Я до сих пор не знаю, как мы тогда все не погибли. Ведь мы находились в центре своего рода подковы, практически, на открытой поляне. Поворот неприятельской траншеи шел краем рощи, справа от нас; затем на протяжении двух десятков метров — открытое пространство, окаймленное, по дальней от нас стороне основного хода, неприятельской траншеей, шедшей вдоль обрыва. Даже бугры и ложбины не были особо надежным укрытием. Конечно, надо отдать должное Папичу и его бойцам, стрелявшим из пулемета и гранатомета из отеля, и пулеметному расчету из отряда Чено, бившего с чердака Анжиной кучи, да и тем остальным, кто прикрывал нас огнем с дороги, с позиции местной четы. Благодаря их стараниям противник замедлил продвижение, а его бойцы, бросая ручные гранаты, не могли точно прицелиться: те частенько взрывались в ложбине за нашими спинами или падали слева, где нас заслонял бруствер неприятельской траншеи, а также стволы деревьев. Но все равно взрывы, порою, раздавались совсем рядом, и приходилось вжиматься изо всех сил в землю, моля Бога, чтобы тебя миновал осколок. Не только смерть была опасна, но ранение, ибо вытащить одного раненного вдвоем было отсюда тяжело, в особенности, если бы это касалось Лени, с его ста килограммами веса. Я тогда лежал перед входом в траншею противника, сначала на самом бруствере, но так как это стало опасно, я пополз за бруствер, держа свой «Калашников» упертым в плечо. Наконец, приполз Шкрабов и с ним человек пять или шесть. Потом уже Хозяин мне говорил, что иных местных бойцов Шкрабов безуспешно пытался заставить идти вперед даже ударами ног. Он был зол и начал ругаться, почему никто не смотрит за входом в траншею.

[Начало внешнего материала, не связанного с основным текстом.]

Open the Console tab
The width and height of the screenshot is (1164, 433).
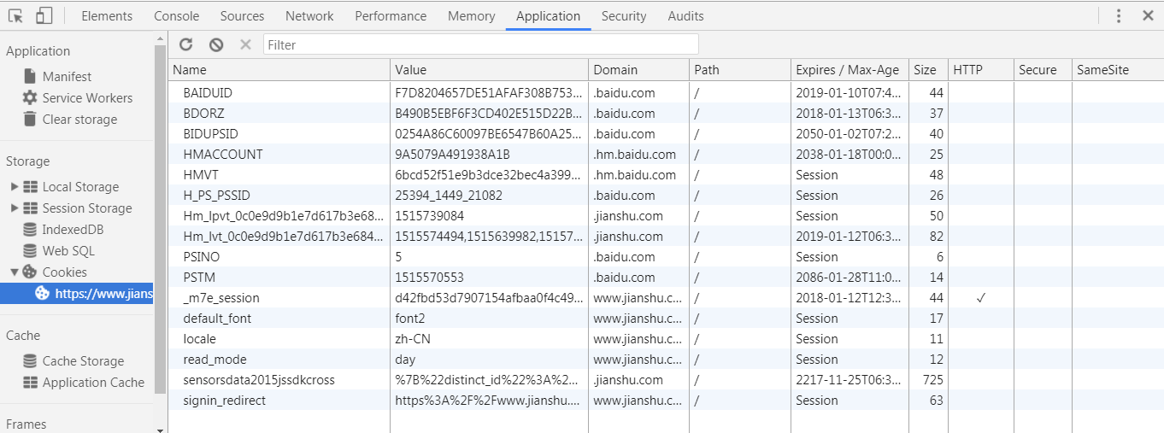click(x=177, y=15)
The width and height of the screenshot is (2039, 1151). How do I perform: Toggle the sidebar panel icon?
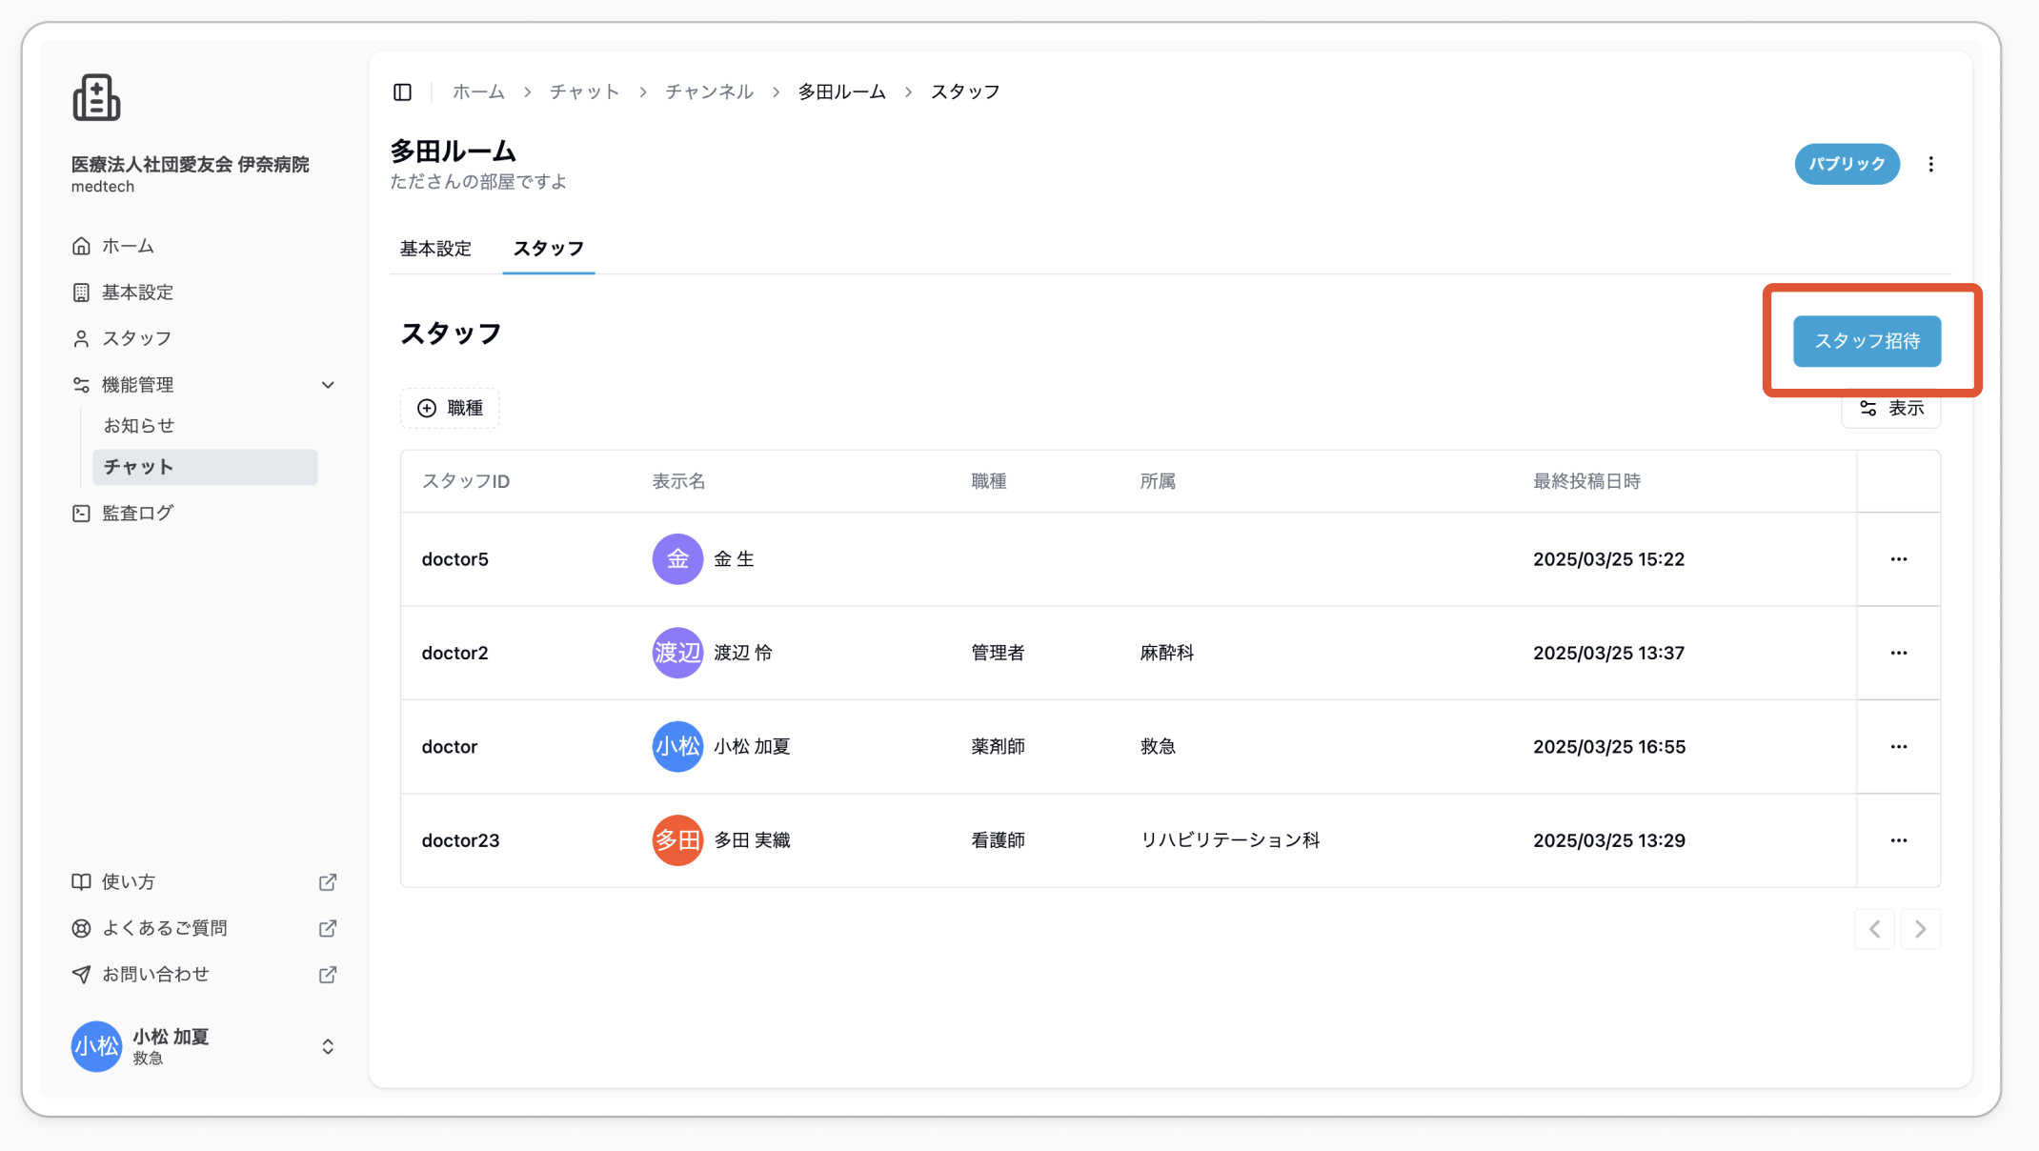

Мне все уже надоело, в том числе и траншея, и Шкрабов, и акция, и когда тот начал орать команду «Вперед», я заругался и, перемахнув бруствер с автоматом на изготовку, оказался в траншее, присев там на корточки. Хотя в траншее был полумрак, я сразу увидел, как в мою сторону, на расстоянии метров пяти, шел высокий неприятельский боец, держа автомат на груди и зачем-то глядя себе под ноги. Скорее всего, неприятель толком не представлял, что происходит у него под носом, но я в объяснения пускаться не стал, а, не раздумывая, дал длинную очередь по этому бойцу и по тем, кто шел за ним. Я уложился в несколько секунд, что было с моей стороны весьма благоразумно. Сразу же и вверху, и внизу началась пальба и, выглянув из-за угла ячейки (куда я впрыгнул, и которая находилась с левой стороны), чтобы дать очередь из автомата, я увидел, как Йово стоит зачем-то в полный рост и строчит вдаль по траншее из автомата. Долго ему строчить не пришлось, так как раздалась пара взрывов ручных гранат, и все заволокло дымом. Что происходит, я не понимал. Вокруг слышались разрывы, очереди, раздавались крики, и я неожиданно услышал, как высоко вскрикнул Толик.